29 Avril 2020, 07:54am

Publié par Bolivar Infos

 

Carlos Aznarez

Voilà déjà 6 mois que Hugo Moldiz, défenseur infatigable du socialisme et ex-ministre d’Evo Morales, est confiné dans l’Ambassade du Mexique à La Paz.

 

Il y attend, avec d’autres ex-fonctionnaires et militants du MAS, l’octroi d’un sauf-conduit pour quitter le pays. Le gouvernement dictatorial bolivien sait pertinemment que le seul motif de cette rétention est la vengeance pour le rôle qu’ils ont joué dans la vie politique de leur pays. Cette obstination à les bloquer là viole toutes les normes constitutionnelles. 

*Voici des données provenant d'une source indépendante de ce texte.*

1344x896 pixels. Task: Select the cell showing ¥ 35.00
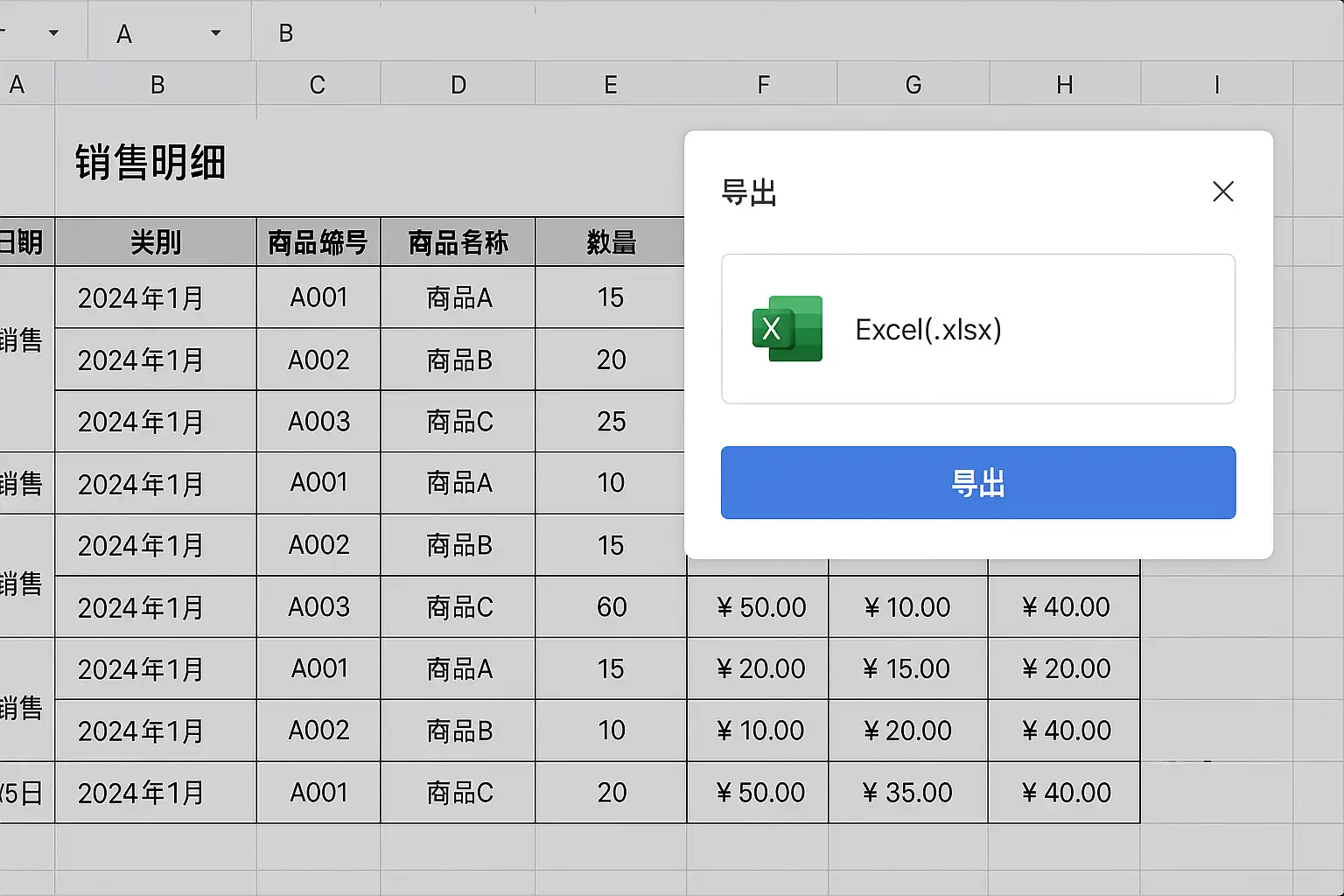point(907,793)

Nous avons évoqué avec lui cette situation et de la manière dont il envisage l’avenir de la Bolivie.

 

Comment se présente votre situation à l’ambassade où vous êtes confinés depuis plusieurs mois déjà ?

 

Depuis le 10 avril, cela fait 6 mois, la moitié d’une année déjà, que nous sommes demandeurs d’asile auprès du Gouvernement Mexicain et otages du gouvernement bolivien qui refuse de nous délivrer un sauf-conduit, comme le prévoit pourtant le droit international. Je dis bien “otages” car d’un point de vue juridique, dans le cadre du droit international, ce ne sont pas seulement les textes écrits qui comptent, mais aussi ce qu’on appelle le droit coutumier, les usages et pratiques du droit international. Cette coutume établit que si une personne s’est vu attribuer le statut de demandeur d’asile après examen préalable de sa situation, elle ne peut pas se voir refuser l’octroi d’un sauf-conduit après la date à laquelle ce statut lui a été accordé en raison de procès qui lui seraient intentés ultérieurement. Cela ne signifie pas que toute poursuite judiciaire doive être annulée de ce fait, car tout Etat est en droit d’initier un procès à cette personne, que ce soit à tort ou à raison, mais cela ne doit pas empêcher l’octroi des sauf-conduits correspondants comme dans notre cas. C’est ce qu’établit l’usage la pratique internationale.

 

Le gouvernement de fait de Mme Añez va à l’encontre de cette pratique du droit international en refusant de nous accorder des sauf-conduits ; à ce jour, parmi les sept présents ici, cinq d’entre nous seulement font l’objet de procédures légales, les deux autres n’ont reçu aucun ordre d’appréhension jusqu’à ce jour, mais par la suite ils tenteront de rendre leur décision légitime en nous dressant à tous des procès et des ordres d’appréhension pour justifier ainsi cette violation du droit. Le fait que deux d’entre nous n’ait pas reçu le moindre ordre d’arrestation confirme bien notre condition d’otages politiques du gouvernement de fait.

 

Quelle est votre état d’esprit face au caractère injuste et revanchard de ces agissements ?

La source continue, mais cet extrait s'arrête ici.